Once you understand the problem scope, walk through your diagnostic approach:

“First, I’d check the SQL/DataFrame tab for the query plan.” This reveals the logical structure: what joins, aggregations, and shuffles are involved. Look for operations that shouldn’t be there (unexpected shuffles, missing predicate pushdown).

“Then I’d look at the Stages page for time distribution.” This shows where time is actually spent. If one stage takes 90% of the total time, that’s where the bottleneck is. Don’t optimize a 5-second stage when a 45-minute stage exists.

“Within the slow stage, I’d check the Stage Details for task distribution.” This is where you find skew (one task dramatically slower than others), spill (memory/disk spill metrics), and parallelism issues (fewer tasks than available cores).

“Finally, I’d check the Executors tab for resource utilization.” This reveals whether the cluster is actually being used. Low CPU utilization with high task times points to I/O bottlenecks or data locality issues.

The key: you’re narrating a systematic process, not listing random things to check. Each step narrows the diagnosis.

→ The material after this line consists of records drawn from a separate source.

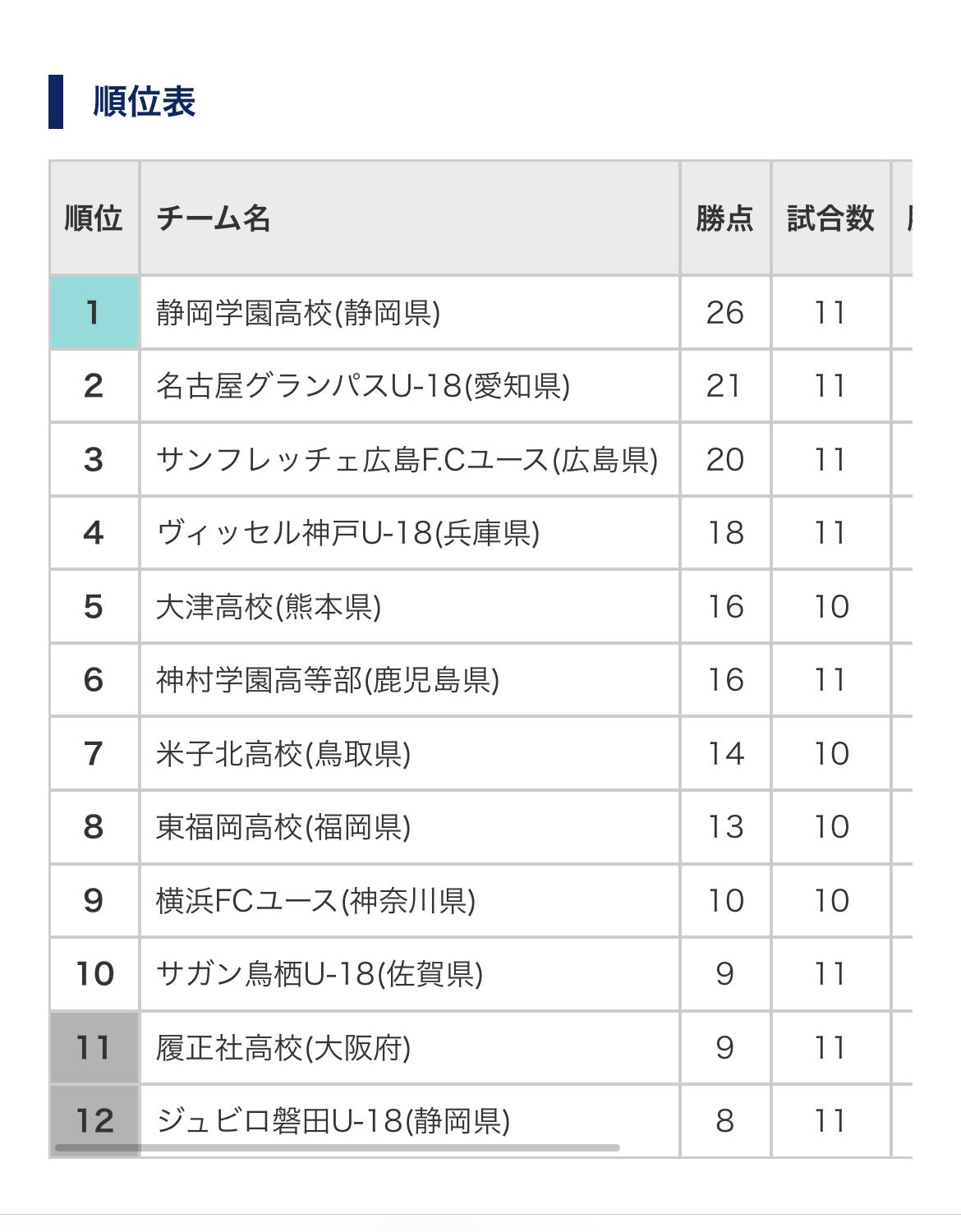Viewport: 961px width, 1232px height.
Task: Click 横浜FCユース(神奈川県) team name
Action: coord(316,901)
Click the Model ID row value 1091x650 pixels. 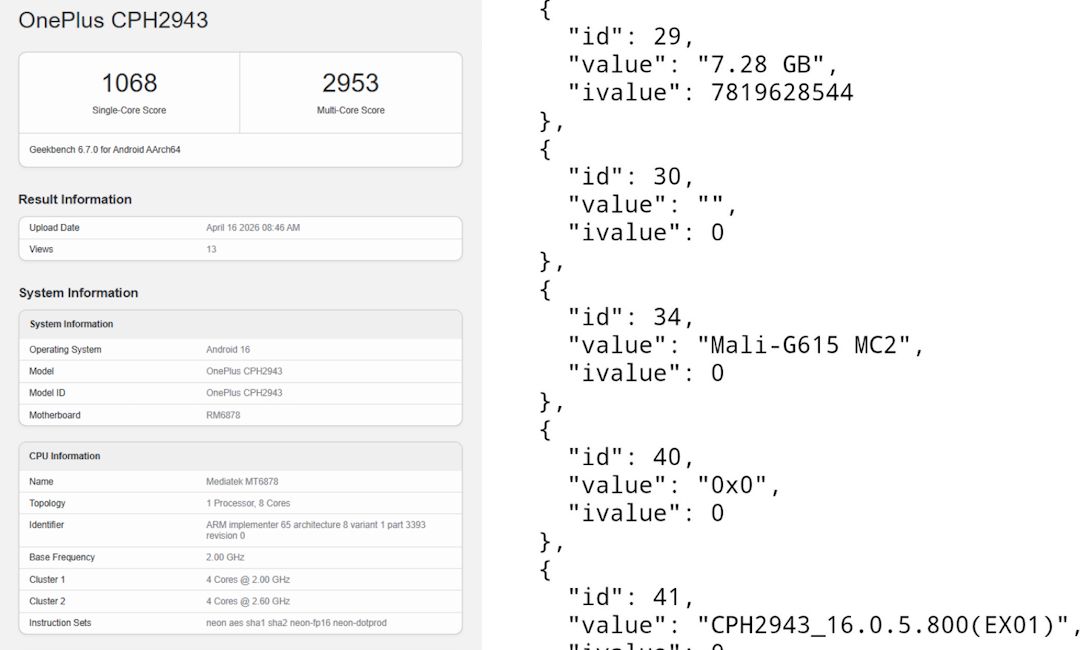tap(244, 393)
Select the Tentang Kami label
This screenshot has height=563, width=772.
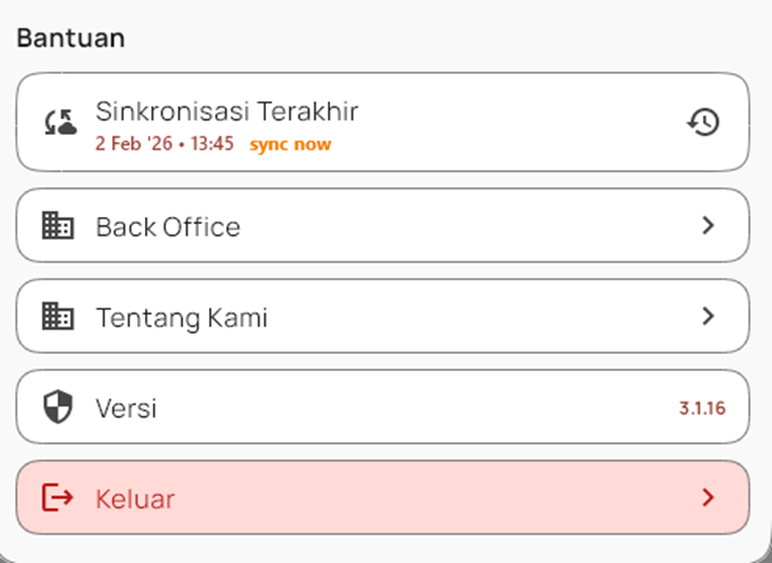pos(181,318)
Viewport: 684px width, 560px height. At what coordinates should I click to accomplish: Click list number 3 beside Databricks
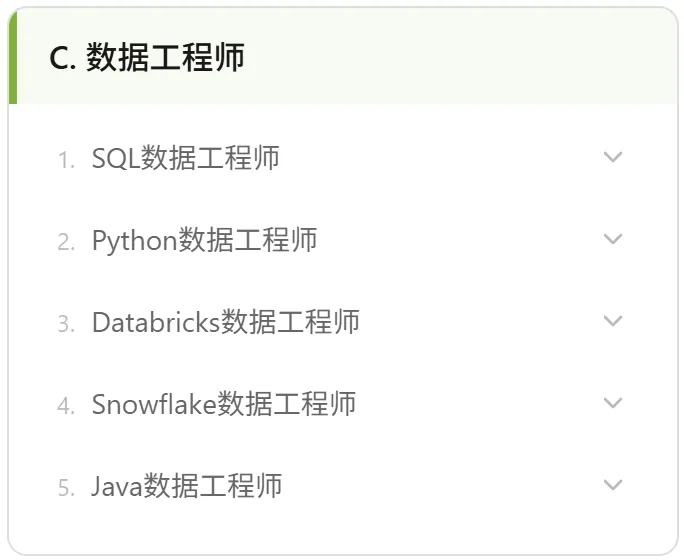coord(66,324)
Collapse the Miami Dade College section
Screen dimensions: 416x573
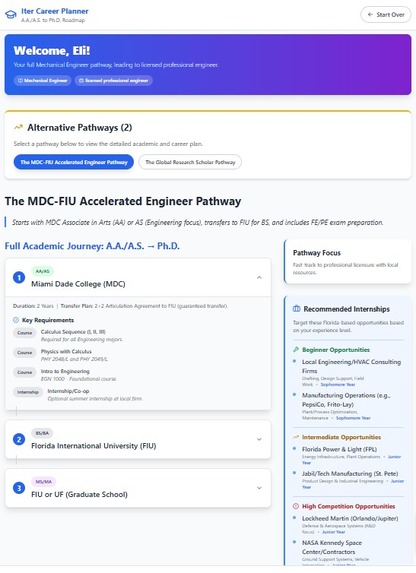click(x=259, y=278)
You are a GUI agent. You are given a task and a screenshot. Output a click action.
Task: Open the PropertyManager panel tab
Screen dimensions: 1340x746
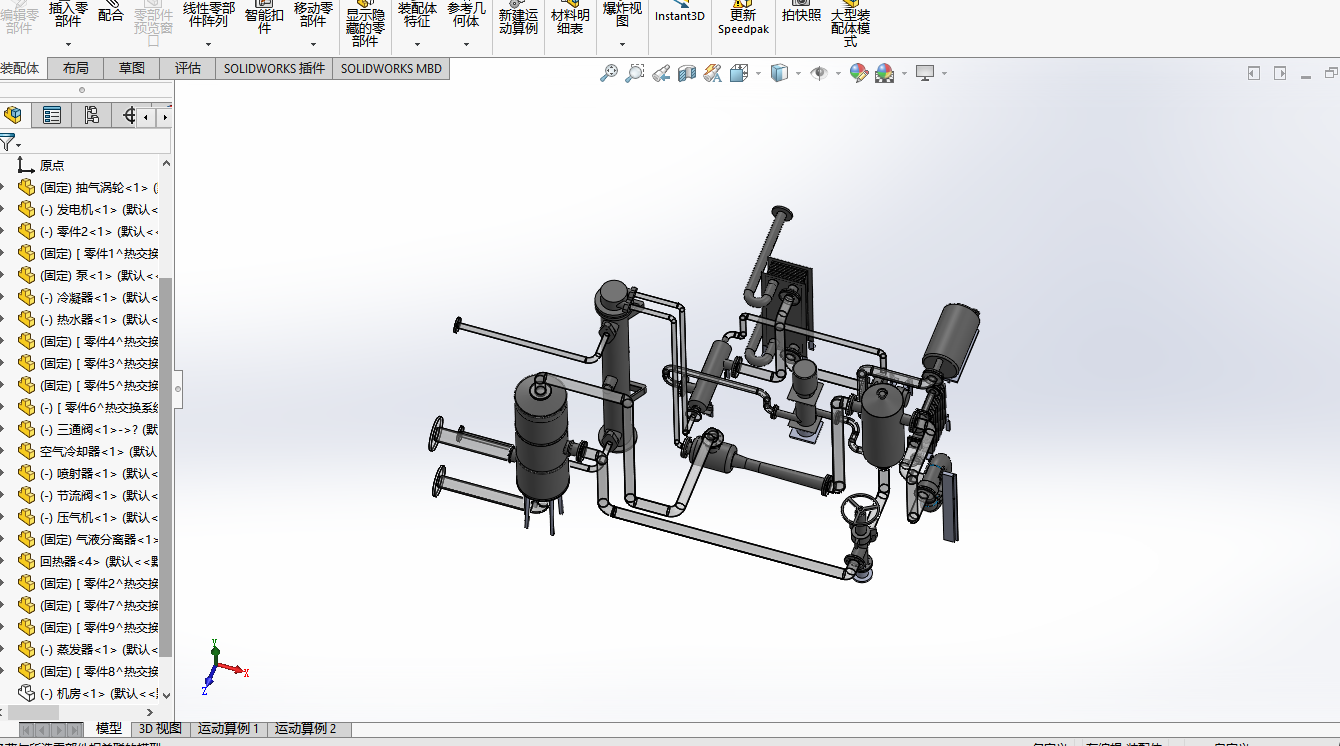point(52,116)
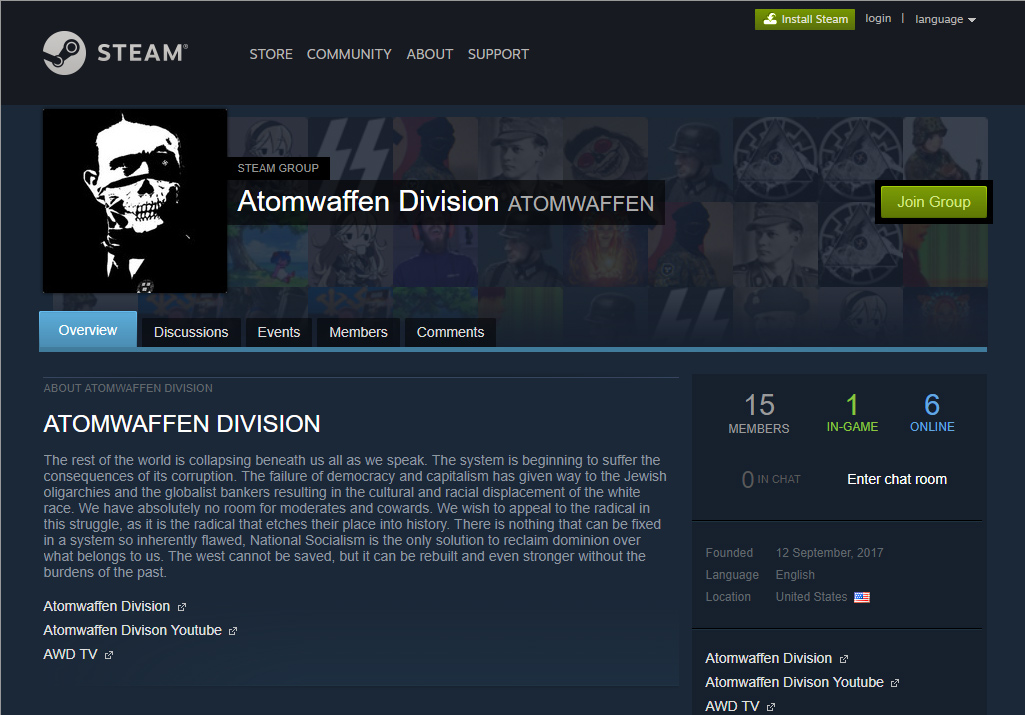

Step 3: Name the Bottleneck with Precision

Based on what the Spark UI shows, name the specific bottleneck:

  • “The task duration distribution shows a 100:1 ratio between max and median. That’s data skew.“

  • “Stage Details shows 80GB of spill to disk. That’s memory pressure from oversized partitions.“

  • “The cluster has 200 cores but only 8 tasks are running. That’s insufficient parallelism.“

  • “There are 50,000 tasks each processing 500KB. That’s small file overhead.“

  • “The shuffle stage reads 300GB for a 50GB dataset. That’s an exploding join or unnecessary shuffle.“

Be precise. “It might be a performance issue” is useless. “Task distribution shows 100:1 skew on the join stage” is specific and demonstrates you’ve actually used the Spark UI under pressure.

Step 4: Propose a Targeted Fix with Expected Outcome

Connect every fix to the diagnosis:

For data skew: “I’d salt the join key with a random suffix, which distributes the hot key across multiple partitions. This should bring the max task duration from 50 minutes down to roughly the median of 30 seconds.”

For disk spill: “I’d increase shuffle partitions from 200 to 2000, which reduces per-partition size from 250MB to 25MB. This should eliminate the spill since each partition fits in executor memory.”

For insufficient parallelism: “I’d repartition the input to match available cores. With 200 cores, I want at least 200 partitions of roughly equal size.”

For small files: “I’d coalesce to reduce task count from 50,000 to 500, each processing about 50MB. The scheduling overhead drops dramatically.”

For shuffle overhead: “I’d reorder operations to filter before the join, reducing the data that needs to shuffle. If the filtered table is small enough, a broadcast join eliminates the shuffle entirely.”

Notice the pattern: diagnosis leads directly to a specific fix with a specific expected outcome. No guessing. No “I’d try a few things and see.”